## START
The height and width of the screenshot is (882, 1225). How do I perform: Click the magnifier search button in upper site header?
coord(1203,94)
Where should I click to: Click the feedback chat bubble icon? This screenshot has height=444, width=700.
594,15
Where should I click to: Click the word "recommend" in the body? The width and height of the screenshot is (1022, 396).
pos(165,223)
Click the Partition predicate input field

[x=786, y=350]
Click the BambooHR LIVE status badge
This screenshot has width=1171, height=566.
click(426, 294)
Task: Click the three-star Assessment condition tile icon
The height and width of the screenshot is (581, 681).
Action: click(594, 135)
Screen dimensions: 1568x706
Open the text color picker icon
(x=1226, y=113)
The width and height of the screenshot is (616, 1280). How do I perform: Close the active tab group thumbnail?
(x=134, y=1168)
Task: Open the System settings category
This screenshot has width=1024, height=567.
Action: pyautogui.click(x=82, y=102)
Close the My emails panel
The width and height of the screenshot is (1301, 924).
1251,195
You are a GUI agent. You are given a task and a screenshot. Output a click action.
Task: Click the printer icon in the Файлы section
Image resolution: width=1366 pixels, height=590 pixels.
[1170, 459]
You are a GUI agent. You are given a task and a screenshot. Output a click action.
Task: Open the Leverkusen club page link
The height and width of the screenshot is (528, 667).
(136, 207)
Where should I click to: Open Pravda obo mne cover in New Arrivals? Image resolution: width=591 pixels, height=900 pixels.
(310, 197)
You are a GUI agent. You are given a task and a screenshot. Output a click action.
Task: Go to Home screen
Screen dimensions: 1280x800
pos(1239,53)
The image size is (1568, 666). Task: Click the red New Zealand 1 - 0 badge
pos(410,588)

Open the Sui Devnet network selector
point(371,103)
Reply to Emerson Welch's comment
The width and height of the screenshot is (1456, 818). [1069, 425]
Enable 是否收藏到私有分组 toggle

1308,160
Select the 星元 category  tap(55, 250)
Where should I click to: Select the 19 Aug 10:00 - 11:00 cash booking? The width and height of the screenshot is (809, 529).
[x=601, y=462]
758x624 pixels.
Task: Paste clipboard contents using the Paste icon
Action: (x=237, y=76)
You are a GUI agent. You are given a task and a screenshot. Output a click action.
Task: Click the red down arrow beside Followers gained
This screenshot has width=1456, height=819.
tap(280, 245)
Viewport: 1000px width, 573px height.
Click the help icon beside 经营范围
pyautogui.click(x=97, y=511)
## END
Required task
Rewrite the data above from the line containing "Task: Open the System settings category" through the line containing "pos(1239,53)", keeping every line in place and lowering each coordinate in the answers by 13.

Written answer
Task: Open the System settings category
This screenshot has width=1024, height=567.
Action: pyautogui.click(x=69, y=89)
Close the My emails panel
The width and height of the screenshot is (1301, 924).
1238,182
You are a GUI agent. You are given a task and a screenshot. Output a click action.
Task: Click the printer icon in the Файлы section
Image resolution: width=1366 pixels, height=590 pixels.
[1157, 446]
You are a GUI agent. You are given a task and a screenshot. Output a click action.
Task: Open the Leverkusen club page link
The height and width of the screenshot is (528, 667).
(123, 194)
Where should I click to: Open Pravda obo mne cover in New Arrivals? Image resolution: width=591 pixels, height=900 pixels.
(297, 184)
You are a GUI agent. You are given a task and a screenshot. Output a click action.
Task: Go to Home screen
Screen dimensions: 1280x800
pos(1226,40)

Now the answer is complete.